Un récit fondateur, et une violence
La Révolution française occupe une place immense dans l'imaginaire politique français. Elle fonde une partie de notre vocabulaire : citoyen, nation, peuple, droits, égalité, souveraineté. Elle nourrit les discours politiques jusqu'à aujourd'hui. Mais la décennie 1789-1799 porte aussi une violence profonde, sur laquelle insistent plusieurs historiens contemporains.
Une crise qui commence avant 1789
La crise est antérieure à la prise de la Bastille, notamment avec l'échec du plan Calonne, qui visait un impôt plus universel et une réduction des privilèges fiscaux. La monarchie aurait pu être réformée. Mais les résistances des ordres privilégiés, la crise financière, la montée des tensions politiques et les violences populaires précipitent le basculement.
Des scènes fondatrices et brutales
La prise de la Bastille est souvent racontée comme un moment héroïque de liberté. Elle s'accompagne pourtant immédiatement d'une violence politique mise en spectacle : le gouverneur Launay est tué et sa dépouille exhibée.

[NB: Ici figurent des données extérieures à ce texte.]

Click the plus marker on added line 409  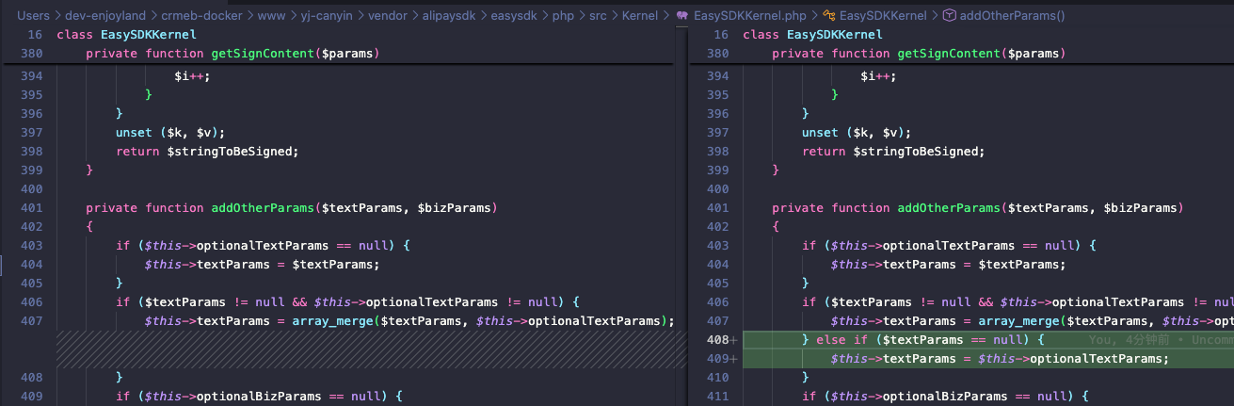click(x=733, y=358)
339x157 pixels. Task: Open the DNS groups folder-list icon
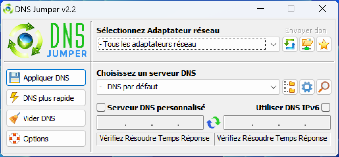[x=290, y=87]
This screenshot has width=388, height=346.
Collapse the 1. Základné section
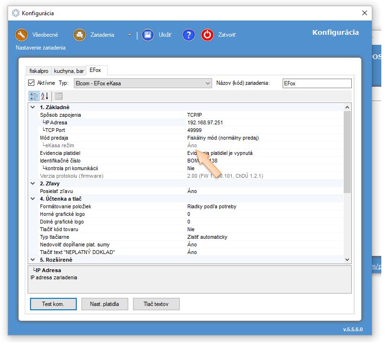coord(32,107)
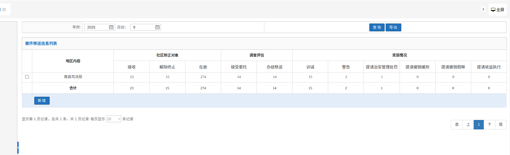Focus the 年份 year input field
The image size is (510, 155).
pyautogui.click(x=97, y=27)
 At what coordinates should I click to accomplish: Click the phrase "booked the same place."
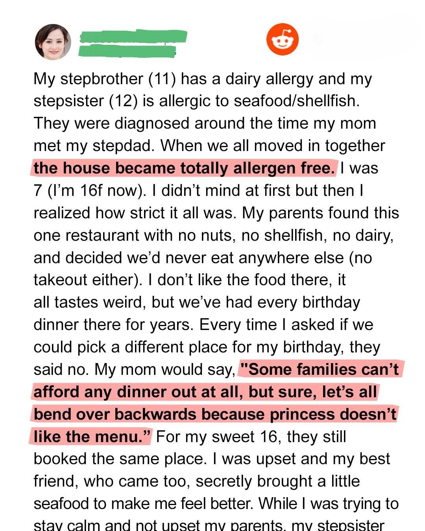(x=120, y=459)
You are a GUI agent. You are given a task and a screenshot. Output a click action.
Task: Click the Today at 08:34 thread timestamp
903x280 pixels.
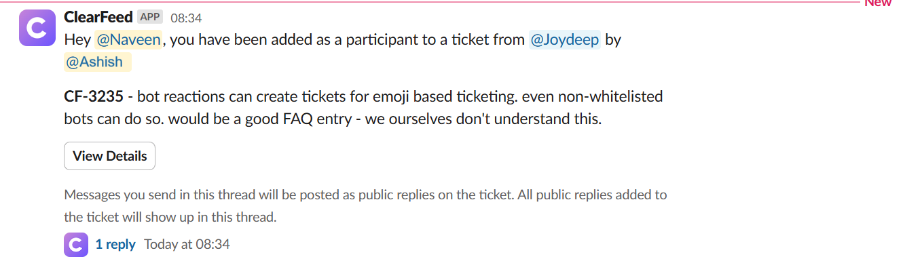pyautogui.click(x=187, y=244)
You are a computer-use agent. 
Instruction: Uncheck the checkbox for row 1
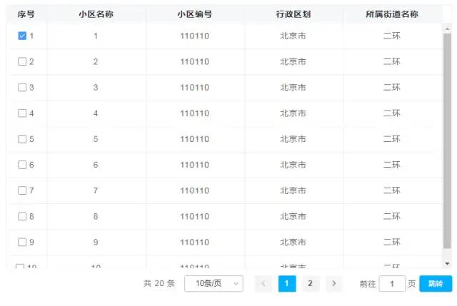21,36
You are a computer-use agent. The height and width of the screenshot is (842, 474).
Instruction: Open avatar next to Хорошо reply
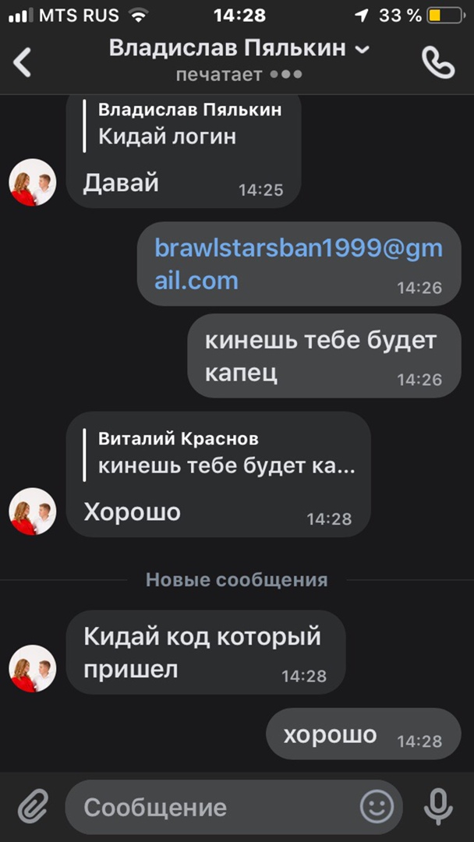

Le retour forcé du roi à Paris, le 6 octobre 1789, est du même ordre. Des groupes envahissent Versailles, des gardes sont tués, et le cortège royal est accompagné de trophées macabres. La foule devient un acteur politique direct, capable d'imposer sa volonté par la pression physique.
L'assaut des Tuileries, le 10 août 1792, pousse cette logique plus loin encore : des centaines de victimes, notamment parmi les gardes suisses, un palais envahi, un épisode sanglant d'une ampleur inédite depuis la Saint-Barthélemy.
Le paradoxe central
La Révolution proclame les droits de l'homme, mais en viole beaucoup pendant son déroulement. Elle parle de souveraineté populaire, sans encore fonder une démocratie moderne avec pluralisme, liberté d'expression, contre-pouvoirs solides et protection des minorités.
Ce décalage est précieux pour un étudiant : les idées politiques doivent toujours être confrontées à leurs pratiques.
Un vocabulaire toujours actif
La division droite-gauche, les appels aux « états généraux », aux « cahiers de doléances », à la « Bastille à prendre », les images de guillotines symboliques lors de certaines mobilisations : le lexique révolutionnaire reste vivant dans le débat public français.
Pour AURLOM BTS+, ce thème nourrit la culture générale, mais aussi la communication, le droit, la gestion de crise, l'histoire des institutions et la citoyenneté. Il apprend à penser avec nuance : un événement peut être fondateur sans être pur, émancipateur sans être innocent, inspirant sans être simplifiable.
Ce que cela éclaire pour les BTS AURLOM
| Filière BTS | Enjeu concret |
|---|---|
| BTS Communication | Récits nationaux, symboles |
| BTS CJN | Droits, institutions |
| BTS SAM | Archives, mémoire |
| BTS Édition | Livres d'histoire |
| BTS Tourisme | Sites historiques |
| BTS SP3S | Violence sociale |
| BTS MCO | Produits culturels |
Lecture concours / entretien
Pourquoi c'est utile ?
- Pour enrichir la culture générale.
- Pour comprendre les grands récits politiques.
- Pour montrer la tension entre principes et pratiques.
- Pour analyser l'héritage de la violence politique.
- Pour dépasser une vision trop scolaire de la Révolution.
Question type concours
Peut-on fonder une société libre par la violence ?
Mini plan de réponse
- La Révolution porte des principes émancipateurs.
- Elle se déploie aussi dans une violence politique extrême.
- Son héritage impose de distinguer idéal démocratique et brutalité révolutionnaire.
À retenir
- La crise révolutionnaire commence avant 1789 par un échec de réforme.
- La prise de la Bastille est aussi un épisode violent.
- Le 10 août 1792 marque un basculement sanglant.
- Les droits proclamés ne sont pas toujours respectés.
- La culture politique française reste marquée par cette mémoire.